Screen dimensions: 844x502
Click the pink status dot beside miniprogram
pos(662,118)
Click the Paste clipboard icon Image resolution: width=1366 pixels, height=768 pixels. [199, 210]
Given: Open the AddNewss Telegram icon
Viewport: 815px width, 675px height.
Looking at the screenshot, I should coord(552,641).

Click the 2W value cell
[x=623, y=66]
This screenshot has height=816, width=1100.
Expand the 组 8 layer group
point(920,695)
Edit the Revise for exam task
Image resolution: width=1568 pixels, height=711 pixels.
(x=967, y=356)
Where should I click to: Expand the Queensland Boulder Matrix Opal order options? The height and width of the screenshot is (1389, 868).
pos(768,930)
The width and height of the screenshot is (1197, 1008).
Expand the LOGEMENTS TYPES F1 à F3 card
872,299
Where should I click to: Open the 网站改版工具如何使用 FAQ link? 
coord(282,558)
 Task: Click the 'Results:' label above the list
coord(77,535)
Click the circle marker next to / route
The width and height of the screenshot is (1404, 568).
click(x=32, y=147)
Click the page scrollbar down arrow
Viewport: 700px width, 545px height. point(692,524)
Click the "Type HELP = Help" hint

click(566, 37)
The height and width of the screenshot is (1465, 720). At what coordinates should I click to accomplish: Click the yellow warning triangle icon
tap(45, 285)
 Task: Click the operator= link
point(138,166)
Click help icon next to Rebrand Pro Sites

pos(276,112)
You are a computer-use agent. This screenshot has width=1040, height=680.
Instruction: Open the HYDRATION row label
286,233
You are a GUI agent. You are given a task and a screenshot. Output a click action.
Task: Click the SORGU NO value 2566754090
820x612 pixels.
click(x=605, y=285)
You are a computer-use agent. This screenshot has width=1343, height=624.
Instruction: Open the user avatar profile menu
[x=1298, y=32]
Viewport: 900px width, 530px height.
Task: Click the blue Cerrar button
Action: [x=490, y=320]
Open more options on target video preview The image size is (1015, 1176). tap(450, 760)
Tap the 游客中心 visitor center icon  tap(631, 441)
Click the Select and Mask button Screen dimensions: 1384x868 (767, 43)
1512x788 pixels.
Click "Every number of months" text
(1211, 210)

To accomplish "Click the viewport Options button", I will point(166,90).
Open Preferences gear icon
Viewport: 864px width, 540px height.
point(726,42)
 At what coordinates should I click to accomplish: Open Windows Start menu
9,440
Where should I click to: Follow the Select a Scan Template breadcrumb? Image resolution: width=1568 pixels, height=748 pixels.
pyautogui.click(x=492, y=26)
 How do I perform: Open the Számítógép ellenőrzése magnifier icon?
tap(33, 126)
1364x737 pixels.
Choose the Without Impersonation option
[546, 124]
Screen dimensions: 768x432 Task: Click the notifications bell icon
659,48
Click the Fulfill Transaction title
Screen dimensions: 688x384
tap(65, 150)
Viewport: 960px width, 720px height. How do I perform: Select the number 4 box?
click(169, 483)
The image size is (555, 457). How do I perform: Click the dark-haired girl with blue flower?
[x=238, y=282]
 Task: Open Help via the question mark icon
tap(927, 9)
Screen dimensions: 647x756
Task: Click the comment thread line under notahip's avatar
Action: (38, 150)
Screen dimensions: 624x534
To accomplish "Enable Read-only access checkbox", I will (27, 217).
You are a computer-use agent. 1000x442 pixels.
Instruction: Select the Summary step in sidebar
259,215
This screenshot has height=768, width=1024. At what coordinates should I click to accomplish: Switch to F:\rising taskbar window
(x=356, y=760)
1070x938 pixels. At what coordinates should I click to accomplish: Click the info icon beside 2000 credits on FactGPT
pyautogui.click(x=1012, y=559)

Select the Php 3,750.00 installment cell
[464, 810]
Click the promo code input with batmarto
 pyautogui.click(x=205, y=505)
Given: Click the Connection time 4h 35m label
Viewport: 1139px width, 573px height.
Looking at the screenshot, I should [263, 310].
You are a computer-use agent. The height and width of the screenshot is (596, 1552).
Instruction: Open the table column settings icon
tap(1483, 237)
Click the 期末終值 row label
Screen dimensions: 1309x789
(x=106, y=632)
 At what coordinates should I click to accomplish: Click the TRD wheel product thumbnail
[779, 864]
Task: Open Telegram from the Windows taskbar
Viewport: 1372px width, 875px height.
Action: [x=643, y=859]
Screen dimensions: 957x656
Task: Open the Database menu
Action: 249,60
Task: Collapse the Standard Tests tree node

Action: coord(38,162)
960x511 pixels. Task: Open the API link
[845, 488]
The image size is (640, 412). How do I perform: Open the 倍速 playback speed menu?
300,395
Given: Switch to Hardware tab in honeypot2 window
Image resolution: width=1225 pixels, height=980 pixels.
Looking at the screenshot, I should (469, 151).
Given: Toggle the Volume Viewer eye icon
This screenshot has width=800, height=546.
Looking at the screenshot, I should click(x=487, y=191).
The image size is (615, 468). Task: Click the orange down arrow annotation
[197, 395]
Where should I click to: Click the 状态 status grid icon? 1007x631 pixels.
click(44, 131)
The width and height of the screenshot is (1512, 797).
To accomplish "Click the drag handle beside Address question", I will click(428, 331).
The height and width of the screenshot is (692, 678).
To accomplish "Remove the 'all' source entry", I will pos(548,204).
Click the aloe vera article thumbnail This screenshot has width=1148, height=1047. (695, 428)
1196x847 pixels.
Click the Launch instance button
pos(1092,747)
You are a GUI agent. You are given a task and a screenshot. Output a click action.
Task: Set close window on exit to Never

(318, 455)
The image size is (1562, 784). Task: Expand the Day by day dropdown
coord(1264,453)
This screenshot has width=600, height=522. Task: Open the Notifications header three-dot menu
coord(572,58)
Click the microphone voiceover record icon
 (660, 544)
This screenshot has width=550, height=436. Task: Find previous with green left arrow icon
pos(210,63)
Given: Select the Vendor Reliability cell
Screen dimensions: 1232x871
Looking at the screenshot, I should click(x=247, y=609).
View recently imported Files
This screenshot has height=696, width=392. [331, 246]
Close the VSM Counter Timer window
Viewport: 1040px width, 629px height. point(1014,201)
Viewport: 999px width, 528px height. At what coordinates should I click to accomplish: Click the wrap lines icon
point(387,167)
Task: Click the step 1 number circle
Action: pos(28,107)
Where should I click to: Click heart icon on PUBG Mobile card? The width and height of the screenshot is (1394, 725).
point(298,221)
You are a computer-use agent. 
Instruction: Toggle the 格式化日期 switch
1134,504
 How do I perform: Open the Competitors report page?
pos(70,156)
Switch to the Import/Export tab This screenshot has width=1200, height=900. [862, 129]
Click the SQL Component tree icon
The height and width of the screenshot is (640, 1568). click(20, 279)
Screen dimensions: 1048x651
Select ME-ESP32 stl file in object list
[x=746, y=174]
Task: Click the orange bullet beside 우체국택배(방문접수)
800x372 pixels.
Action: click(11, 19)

####

In the entries above, how many lines include the word "computer"? Only the number should be given.

5